▶ [Rows on where targets appear]

══════════

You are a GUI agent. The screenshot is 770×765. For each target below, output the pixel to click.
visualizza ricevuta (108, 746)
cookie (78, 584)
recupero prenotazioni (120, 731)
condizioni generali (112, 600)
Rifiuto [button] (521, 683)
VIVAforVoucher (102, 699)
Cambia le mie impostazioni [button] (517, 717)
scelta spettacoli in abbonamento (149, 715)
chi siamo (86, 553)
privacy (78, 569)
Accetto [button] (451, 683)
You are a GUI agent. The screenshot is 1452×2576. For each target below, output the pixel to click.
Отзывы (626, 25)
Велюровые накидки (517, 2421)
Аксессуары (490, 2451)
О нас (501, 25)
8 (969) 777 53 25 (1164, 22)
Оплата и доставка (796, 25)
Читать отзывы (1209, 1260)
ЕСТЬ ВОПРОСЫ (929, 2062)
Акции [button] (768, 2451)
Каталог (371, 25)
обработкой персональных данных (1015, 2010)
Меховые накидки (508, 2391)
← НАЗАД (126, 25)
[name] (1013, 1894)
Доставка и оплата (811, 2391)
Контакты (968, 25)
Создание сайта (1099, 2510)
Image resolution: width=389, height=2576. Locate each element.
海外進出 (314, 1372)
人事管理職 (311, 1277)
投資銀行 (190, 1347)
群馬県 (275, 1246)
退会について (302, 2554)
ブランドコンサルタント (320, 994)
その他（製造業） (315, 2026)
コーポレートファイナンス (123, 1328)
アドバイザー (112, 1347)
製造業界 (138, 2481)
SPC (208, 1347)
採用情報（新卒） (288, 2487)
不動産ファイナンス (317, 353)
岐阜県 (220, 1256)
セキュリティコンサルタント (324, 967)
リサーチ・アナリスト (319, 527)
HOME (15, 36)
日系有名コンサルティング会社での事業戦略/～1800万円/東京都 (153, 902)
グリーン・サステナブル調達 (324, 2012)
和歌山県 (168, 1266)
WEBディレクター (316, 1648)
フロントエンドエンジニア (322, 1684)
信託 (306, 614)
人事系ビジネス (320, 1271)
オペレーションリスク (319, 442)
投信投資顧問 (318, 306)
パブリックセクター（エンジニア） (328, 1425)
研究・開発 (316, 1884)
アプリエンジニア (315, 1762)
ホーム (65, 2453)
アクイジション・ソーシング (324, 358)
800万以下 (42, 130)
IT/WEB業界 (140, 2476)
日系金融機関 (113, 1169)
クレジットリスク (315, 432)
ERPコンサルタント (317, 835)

══════════

▶ [What is asked] Copy out the part that opens with the row containing "Доставка и оплата (811, 2391)" and closes with the row containing "日系有名コンサルティング会社での事業戦略/～1800万円/東京都 (153, 902)", substituting "TOP" for "HOME" and changing nothing else.

▶ [Solution]
Доставка и оплата (811, 2391)
Контакты (968, 25)
Создание сайта (1099, 2510)
Image resolution: width=389, height=2576. Locate each element.
海外進出 (314, 1372)
人事管理職 (311, 1277)
投資銀行 (190, 1347)
群馬県 (275, 1246)
退会について (302, 2554)
ブランドコンサルタント (320, 994)
その他（製造業） (315, 2026)
コーポレートファイナンス (123, 1328)
アドバイザー (112, 1347)
製造業界 (138, 2481)
SPC (208, 1347)
採用情報（新卒） (288, 2487)
不動産ファイナンス (317, 353)
岐阜県 (220, 1256)
セキュリティコンサルタント (324, 967)
リサーチ・アナリスト (319, 527)
TOP (15, 36)
日系有名コンサルティング会社での事業戦略/～1800万円/東京都 (153, 902)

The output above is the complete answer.